从seaborn kdeplots中提取特征参数

时间:2015-12-18 09:10:59

标签: python pandas statistics seaborn kernel-density

我希望能够从使用Python的Seaborn生成的核密度图中提取特征参数。虽然获得分布的中位数有一个非常好的example,但我想看看这是否可以推广用于一维数据的多模态分布,特别是在二维情况下。

下面是一个最小的例子,我从中手动推导出1D情况下每个峰值的值。我希望使用可用的对象找到更系统和适用于2D的东西。

import numpy as np
import scipy
import pandas as pd
import seaborn as sns
sns.set(style="white", color_codes=True, font_scale=2)

x1 = np.random.normal(-1.5,1,1000)
y1 = np.random.normal(1.5,1,1000)
x2 = np.random.normal(1.5,1,1000)
y2 = np.random.normal(-1.5,1,1000)
x = np.concatenate((x1,x2))
y = np.concatenate((y1,y2))
d = {'x': pd.Series(x), 'y': pd.Series(y)}
data = pd.DataFrame(d)

px = sns.kdeplot(data.x, shade=True)
x,y = px.get_lines()[0].get_data()
xysel = np.array([(x,y) for x,y in zip(x,y) if x < 0])
imax = np.argmax(xysel[:,1])
x_median = xysel[imax,0]
y_median = xysel[imax,1]
plt.vlines(x_median, 0, y_median, linestyles='dashed', color='b')
px.set_xlim(-5,5)
plt.show()

py = sns.kdeplot(data.y, shade=True, color='r')
x,y = py.get_lines()[0].get_data()
xysel = np.array([(x,y) for x,y in zip(x,y) if x > 0])
imax = np.argmax(xysel[:,1])
x_median = xysel[imax,0]
y_median = xysel[imax,1]
plt.vlines(x_median, 0, y_median, linestyles='dashed', color='r')
py.set_xlim(-5,5)
plt.show()

p = sns.kdeplot(data.x, data.y, shade=True)

1 个答案:

答案 0 :(得分:3)

您可以通过以下代码获取路径:

ax = sns.kdeplot(data.x, data.y, shade=True)
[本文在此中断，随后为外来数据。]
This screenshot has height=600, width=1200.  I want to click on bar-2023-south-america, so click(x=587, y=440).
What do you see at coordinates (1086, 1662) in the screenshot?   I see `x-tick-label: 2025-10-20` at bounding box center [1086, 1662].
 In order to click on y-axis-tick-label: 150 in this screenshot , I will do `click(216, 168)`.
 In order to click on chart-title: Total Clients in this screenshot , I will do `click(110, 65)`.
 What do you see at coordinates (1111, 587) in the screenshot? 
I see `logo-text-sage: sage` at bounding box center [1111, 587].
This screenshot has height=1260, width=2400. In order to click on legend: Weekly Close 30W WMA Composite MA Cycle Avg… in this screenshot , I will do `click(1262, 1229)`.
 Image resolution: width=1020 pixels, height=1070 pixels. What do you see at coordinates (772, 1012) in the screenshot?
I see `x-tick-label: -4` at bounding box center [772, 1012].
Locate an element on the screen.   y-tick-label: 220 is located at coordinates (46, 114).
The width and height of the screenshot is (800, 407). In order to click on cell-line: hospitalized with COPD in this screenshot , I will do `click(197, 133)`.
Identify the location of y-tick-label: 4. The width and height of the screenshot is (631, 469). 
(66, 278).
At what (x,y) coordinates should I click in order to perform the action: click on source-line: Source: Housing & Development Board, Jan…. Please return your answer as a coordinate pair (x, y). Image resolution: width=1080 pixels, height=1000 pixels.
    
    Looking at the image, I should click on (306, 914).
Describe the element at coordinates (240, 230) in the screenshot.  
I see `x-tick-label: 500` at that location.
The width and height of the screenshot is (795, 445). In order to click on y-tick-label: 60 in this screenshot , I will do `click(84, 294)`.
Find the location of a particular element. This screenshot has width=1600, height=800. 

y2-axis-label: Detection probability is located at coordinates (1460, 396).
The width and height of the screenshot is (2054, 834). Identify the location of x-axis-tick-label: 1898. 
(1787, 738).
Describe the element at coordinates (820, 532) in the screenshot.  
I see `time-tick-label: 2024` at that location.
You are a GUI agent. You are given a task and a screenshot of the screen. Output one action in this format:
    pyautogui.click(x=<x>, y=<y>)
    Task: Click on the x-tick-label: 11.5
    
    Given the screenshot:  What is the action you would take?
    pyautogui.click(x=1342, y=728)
for path in ax.collections[-1].get_paths():
    x, y = path.vertices.mean(axis=0)
    ax.plot(x, y, "ro")

这是输出:

enter image description here

ax.collectionsPathCollection个对象的列表,对应于Axes对象中的每个级别。

每个PathCollection都包含Path对象的列表,您可以通过get_paths()方法获取该列表。

路径的点保存在vertices数组中。

如果您想获得更多信息,则需要获取Axes.contourf的返回对象,首先修补contourf()方法:

from matplotlib.axes import Axes

def contourf(self, *args, **kw):
    self._quadcontourset = self.old_contourf(*args, **kw)
    return self._quadcontourset

Axes.old_contourf = Axes.contourf
Axes.contourf = contourf

然后您可以通过QuadContourSet获取ax._quadcontourset对象。请阅读QuadContourSet的源代码以了解如何使用它。